Task description: The listing below holds pictures; exclude them. Return exactly the lines from the one with "This screenshot has height=443, width=443." through the one with "This screenshot has height=284, width=364.".

Data supplied:
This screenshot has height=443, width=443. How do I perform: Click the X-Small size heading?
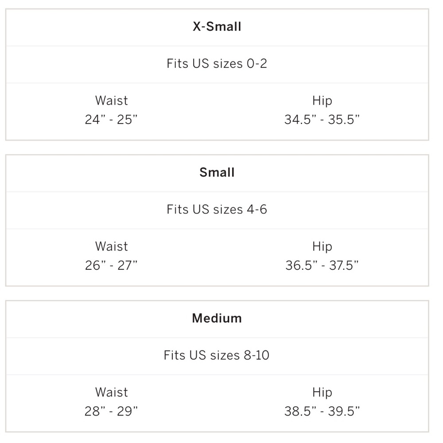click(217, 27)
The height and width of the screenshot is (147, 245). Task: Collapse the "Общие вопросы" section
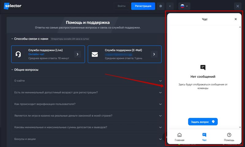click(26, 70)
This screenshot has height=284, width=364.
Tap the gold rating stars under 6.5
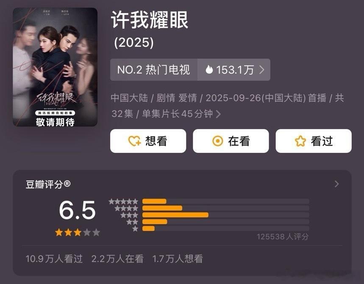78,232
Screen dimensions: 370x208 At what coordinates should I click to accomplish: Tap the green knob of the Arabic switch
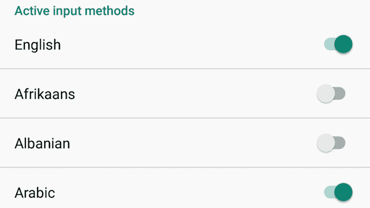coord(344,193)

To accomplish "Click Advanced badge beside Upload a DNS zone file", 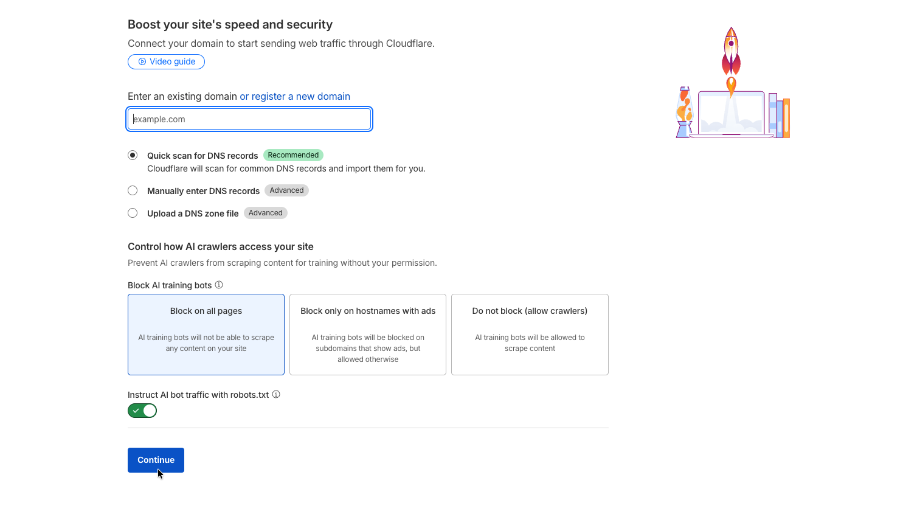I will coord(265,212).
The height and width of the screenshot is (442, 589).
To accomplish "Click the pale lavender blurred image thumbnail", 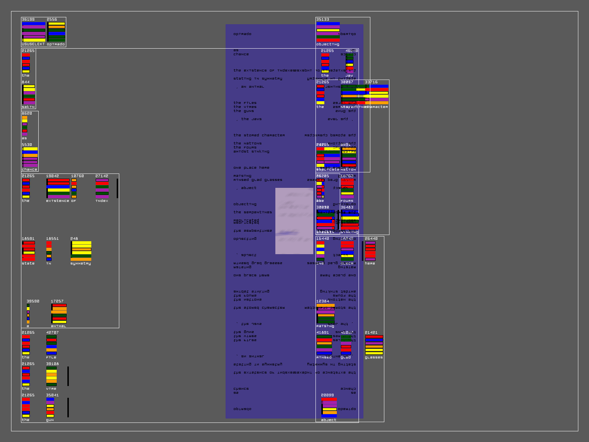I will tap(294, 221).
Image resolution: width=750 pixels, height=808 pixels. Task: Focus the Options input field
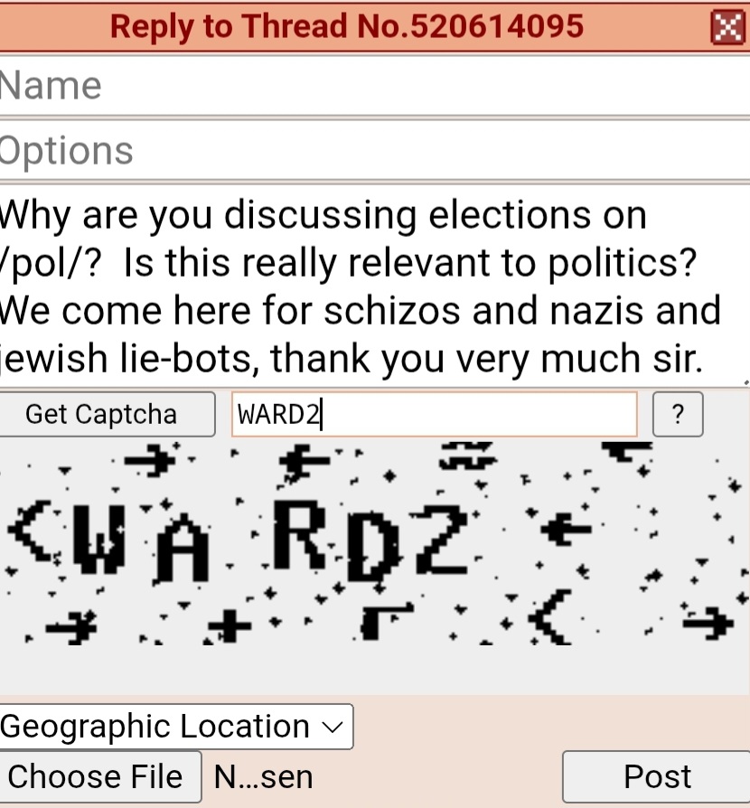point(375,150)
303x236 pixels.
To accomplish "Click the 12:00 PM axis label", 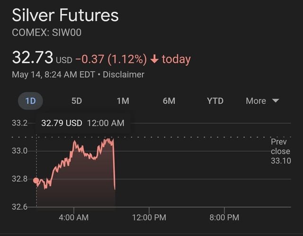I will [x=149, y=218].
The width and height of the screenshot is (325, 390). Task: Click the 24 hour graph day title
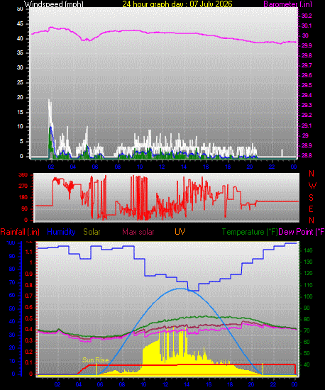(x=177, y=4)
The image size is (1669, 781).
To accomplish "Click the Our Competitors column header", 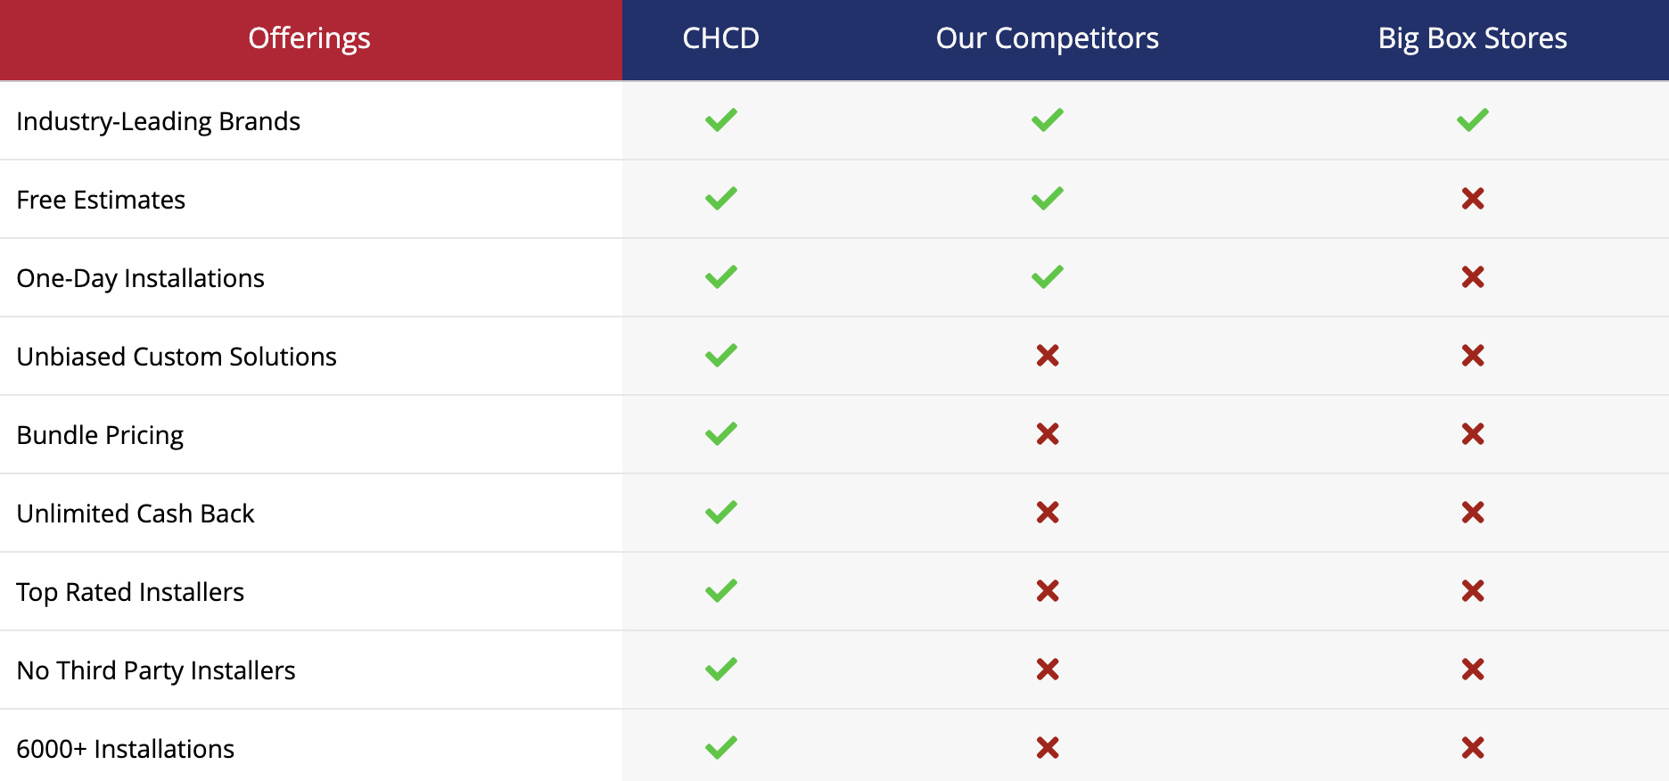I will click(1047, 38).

...

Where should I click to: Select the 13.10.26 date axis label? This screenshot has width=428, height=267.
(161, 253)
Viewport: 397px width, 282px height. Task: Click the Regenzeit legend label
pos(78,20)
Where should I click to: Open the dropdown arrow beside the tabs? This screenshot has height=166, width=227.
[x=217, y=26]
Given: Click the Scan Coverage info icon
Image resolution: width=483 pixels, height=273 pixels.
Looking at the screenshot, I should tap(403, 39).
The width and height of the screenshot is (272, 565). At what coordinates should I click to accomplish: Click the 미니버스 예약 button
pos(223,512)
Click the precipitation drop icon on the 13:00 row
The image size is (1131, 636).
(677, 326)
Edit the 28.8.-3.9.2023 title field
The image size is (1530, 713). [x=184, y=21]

...

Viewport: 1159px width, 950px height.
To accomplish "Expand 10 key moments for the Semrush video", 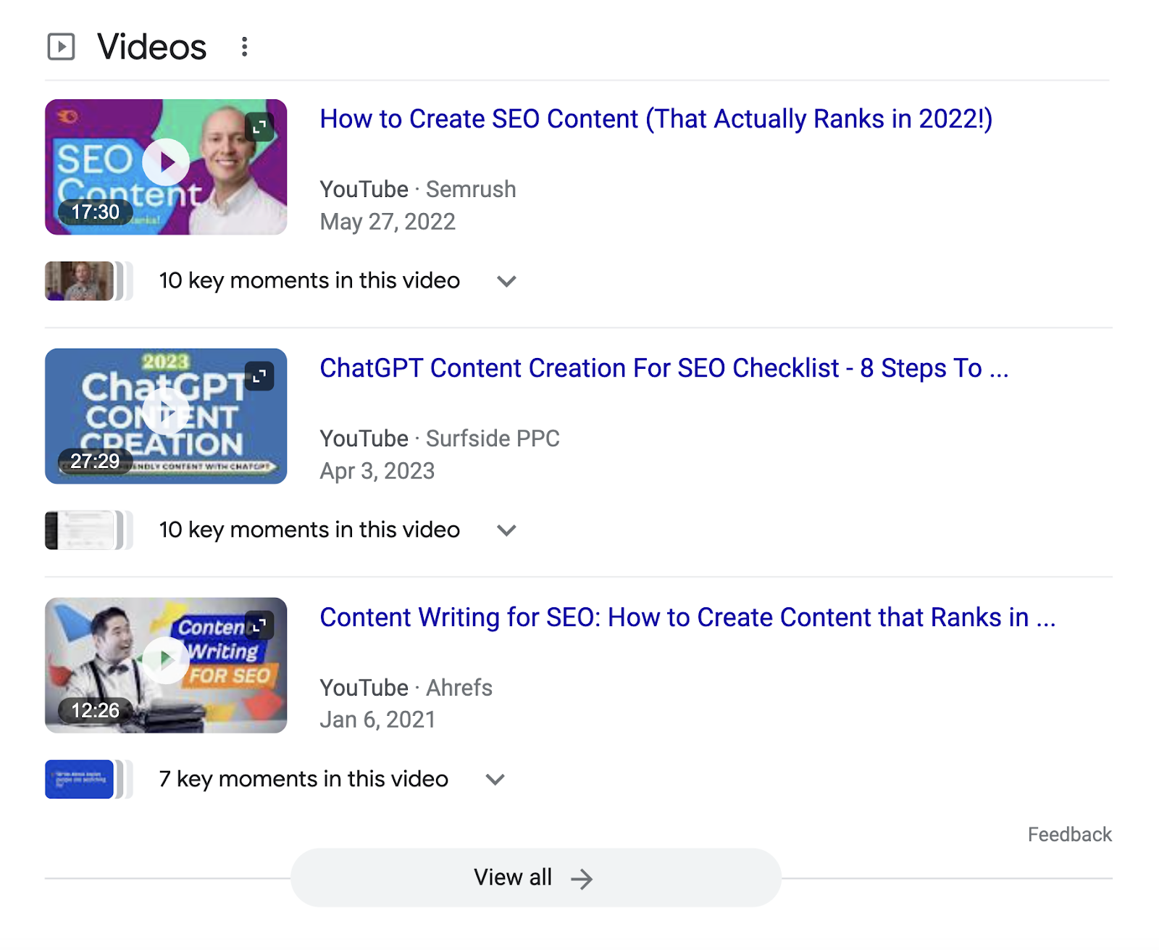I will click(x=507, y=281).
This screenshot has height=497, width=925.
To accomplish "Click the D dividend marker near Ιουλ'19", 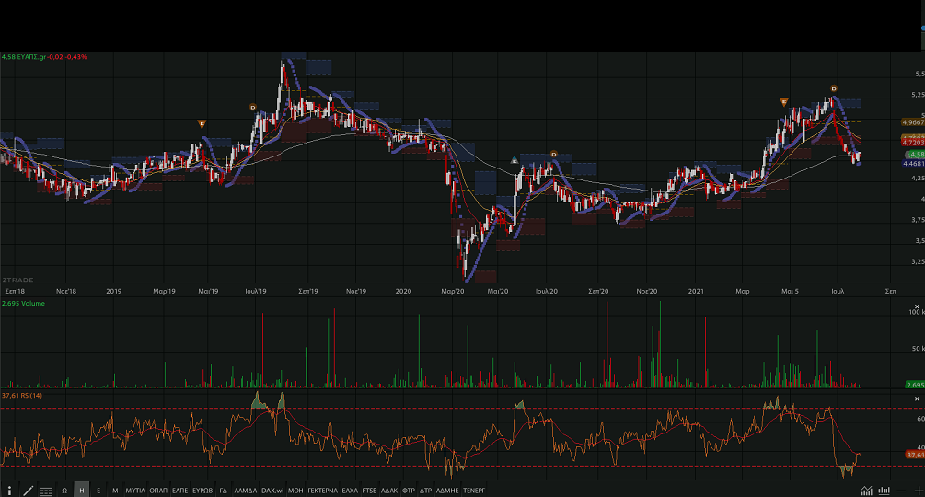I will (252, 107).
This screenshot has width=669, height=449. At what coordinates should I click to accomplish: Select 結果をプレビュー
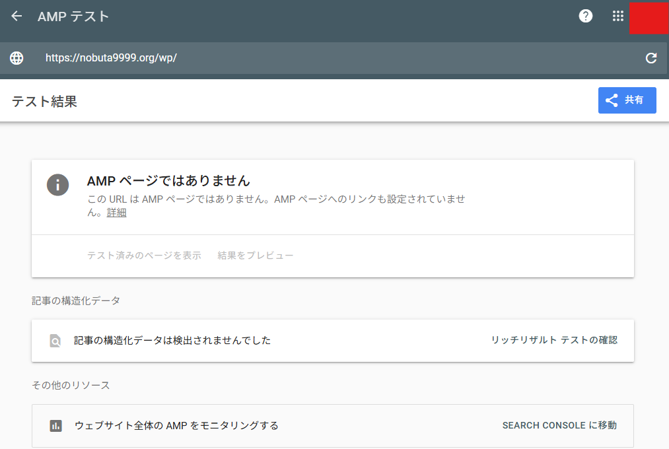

Task output:
This screenshot has height=443, width=443. How do I perform: Click the X-Small size heading?
click(217, 27)
The height and width of the screenshot is (147, 245). Task: Collapse the "Общие вопросы" section
click(26, 70)
This screenshot has height=284, width=364.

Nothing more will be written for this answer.